REQUIRED WORK: Nothing should differ between your answer and the records below.

### DATA IN THIS EXERCISE

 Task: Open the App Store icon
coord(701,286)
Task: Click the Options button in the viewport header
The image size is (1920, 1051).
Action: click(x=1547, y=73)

######

EXERCISE RESPONSE:
 Task: Open the App Store icon
coord(701,286)
Task: Click the Options button in the viewport header
The image size is (1920, 1051).
Action: click(x=1547, y=73)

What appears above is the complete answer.